Characterization of protein phosphorylation by mass spectrometry using immobilized metal ion affinity chromatography with on-resin β-elimination and Michael addition

A protocol combining immobilized metal ion affinity chromatography and beta-elimination with concurrent Michael addition has been developed for enhanced analysis of protein phosphorylation. Immobilized metal ion affinity chromatography was initially used to enrich for phosphorylated peptides. beta-Elimination,with or without concurrent Michael addition, was then subsequently used to simultaneously elute and derivatize phosphopeptides bound to the chromatography resin. Derivatization of the phosphate facilitated the precise determination of phosphorylation sites by MALDI-PSD/LIFT tandem mass spectrometry, avoiding complications due to ion suppression and phosphate lability in mass spectrometric analysis of phosphopeptides. Complementary use of immobilized metal ion affinity chromatography and beta-elimination with concurrent Michael addition in this manner circumvented several inherent disadvantages of the individual methods.

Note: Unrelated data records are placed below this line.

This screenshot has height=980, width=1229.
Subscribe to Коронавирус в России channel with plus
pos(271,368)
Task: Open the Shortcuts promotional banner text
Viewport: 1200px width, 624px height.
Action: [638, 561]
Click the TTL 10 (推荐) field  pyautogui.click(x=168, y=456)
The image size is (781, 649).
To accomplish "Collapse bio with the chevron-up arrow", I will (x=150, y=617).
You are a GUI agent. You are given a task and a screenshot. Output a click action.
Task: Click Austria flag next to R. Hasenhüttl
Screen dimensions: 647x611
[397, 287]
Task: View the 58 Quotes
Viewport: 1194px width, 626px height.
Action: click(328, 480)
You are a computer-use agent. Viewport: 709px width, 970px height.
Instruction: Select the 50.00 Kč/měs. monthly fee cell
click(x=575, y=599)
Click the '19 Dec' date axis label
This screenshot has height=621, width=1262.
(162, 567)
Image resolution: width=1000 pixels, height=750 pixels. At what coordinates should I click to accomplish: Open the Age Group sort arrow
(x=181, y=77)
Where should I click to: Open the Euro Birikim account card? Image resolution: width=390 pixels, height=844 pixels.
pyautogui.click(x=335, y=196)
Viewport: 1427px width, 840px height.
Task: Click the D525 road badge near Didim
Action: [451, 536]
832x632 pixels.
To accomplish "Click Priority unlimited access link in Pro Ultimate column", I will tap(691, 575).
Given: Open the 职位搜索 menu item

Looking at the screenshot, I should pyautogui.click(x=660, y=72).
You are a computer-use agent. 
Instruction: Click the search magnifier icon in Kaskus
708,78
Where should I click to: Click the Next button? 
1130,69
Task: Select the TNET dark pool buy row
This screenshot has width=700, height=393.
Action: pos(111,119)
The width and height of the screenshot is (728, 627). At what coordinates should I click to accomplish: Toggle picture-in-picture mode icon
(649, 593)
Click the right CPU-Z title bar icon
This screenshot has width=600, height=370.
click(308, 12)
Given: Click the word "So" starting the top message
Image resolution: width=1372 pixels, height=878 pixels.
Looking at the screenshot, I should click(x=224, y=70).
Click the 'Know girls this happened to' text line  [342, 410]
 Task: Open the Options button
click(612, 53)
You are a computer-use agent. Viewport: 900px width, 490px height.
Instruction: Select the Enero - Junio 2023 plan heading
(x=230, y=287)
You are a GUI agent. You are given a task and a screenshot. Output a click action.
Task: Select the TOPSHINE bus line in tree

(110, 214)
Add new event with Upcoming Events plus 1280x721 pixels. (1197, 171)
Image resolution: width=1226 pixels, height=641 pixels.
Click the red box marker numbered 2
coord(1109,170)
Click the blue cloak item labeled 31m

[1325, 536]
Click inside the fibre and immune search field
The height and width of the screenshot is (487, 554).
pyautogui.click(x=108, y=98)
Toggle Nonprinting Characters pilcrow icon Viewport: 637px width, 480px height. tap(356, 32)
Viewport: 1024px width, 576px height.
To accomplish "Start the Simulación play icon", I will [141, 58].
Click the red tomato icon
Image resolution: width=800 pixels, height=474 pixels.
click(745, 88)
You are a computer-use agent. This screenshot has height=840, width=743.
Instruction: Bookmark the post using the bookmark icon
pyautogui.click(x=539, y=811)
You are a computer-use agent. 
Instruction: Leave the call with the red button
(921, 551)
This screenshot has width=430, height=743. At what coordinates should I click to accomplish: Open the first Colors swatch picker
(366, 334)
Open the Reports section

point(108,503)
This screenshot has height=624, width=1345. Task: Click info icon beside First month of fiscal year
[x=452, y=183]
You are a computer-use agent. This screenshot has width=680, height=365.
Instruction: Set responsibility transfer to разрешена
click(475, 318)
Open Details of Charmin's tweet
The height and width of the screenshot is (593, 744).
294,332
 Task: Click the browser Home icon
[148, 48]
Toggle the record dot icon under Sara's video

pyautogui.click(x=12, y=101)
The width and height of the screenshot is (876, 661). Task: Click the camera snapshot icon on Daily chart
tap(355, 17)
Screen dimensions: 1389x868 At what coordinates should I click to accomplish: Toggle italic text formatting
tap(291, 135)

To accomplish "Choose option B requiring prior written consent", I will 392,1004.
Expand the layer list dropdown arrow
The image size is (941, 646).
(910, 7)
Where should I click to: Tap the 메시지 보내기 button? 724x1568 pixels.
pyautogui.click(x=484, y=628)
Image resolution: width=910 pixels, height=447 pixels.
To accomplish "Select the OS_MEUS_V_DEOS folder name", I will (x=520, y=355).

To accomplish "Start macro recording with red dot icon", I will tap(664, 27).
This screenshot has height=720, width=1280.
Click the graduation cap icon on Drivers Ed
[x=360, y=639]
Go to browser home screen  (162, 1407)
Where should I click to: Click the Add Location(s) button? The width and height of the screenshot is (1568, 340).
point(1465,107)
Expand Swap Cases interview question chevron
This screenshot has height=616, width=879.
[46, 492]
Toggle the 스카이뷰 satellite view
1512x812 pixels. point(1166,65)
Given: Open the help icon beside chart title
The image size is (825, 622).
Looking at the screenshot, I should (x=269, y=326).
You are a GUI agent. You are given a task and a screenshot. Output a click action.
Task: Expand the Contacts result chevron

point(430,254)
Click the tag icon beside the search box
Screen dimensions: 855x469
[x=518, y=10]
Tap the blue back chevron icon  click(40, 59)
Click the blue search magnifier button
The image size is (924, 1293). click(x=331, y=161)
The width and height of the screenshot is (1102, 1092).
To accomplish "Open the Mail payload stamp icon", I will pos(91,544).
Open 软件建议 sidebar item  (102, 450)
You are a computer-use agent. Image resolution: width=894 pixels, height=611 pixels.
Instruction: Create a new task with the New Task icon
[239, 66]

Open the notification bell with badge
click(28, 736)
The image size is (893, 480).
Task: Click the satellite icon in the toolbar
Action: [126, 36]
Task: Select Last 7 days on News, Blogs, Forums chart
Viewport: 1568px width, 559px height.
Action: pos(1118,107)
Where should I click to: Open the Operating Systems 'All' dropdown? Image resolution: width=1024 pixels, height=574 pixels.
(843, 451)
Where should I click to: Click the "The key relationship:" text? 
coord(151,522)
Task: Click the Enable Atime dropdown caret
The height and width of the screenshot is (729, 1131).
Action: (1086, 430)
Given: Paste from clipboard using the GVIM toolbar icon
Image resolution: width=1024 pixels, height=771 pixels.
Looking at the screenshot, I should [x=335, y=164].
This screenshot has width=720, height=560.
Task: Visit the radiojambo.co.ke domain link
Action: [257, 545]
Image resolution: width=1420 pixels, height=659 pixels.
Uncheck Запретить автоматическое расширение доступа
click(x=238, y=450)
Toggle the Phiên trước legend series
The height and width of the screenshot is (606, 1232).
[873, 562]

In particular, (i) the protocol discriminated O-linked glycosylated peptides from phosphopeptides prior to beta-elimination/Michael addition and(ii) the elution of peptides from the chromatography resin as derivatized phosphopeptides distinguished them from unphosphorylated species that were also retained. The chemical derivatization of phosphopeptides greatly increased the information obtained during peptide sequencing by mass spectrometry. The combined protocol enabled the detection and sequencing of phosphopeptides from protein digests at low femtomole concentrations of initial sample and was employed to identify novel phosphorylation sites on the cell adhesion protein p120 catenin and the glycoprotein fetuin.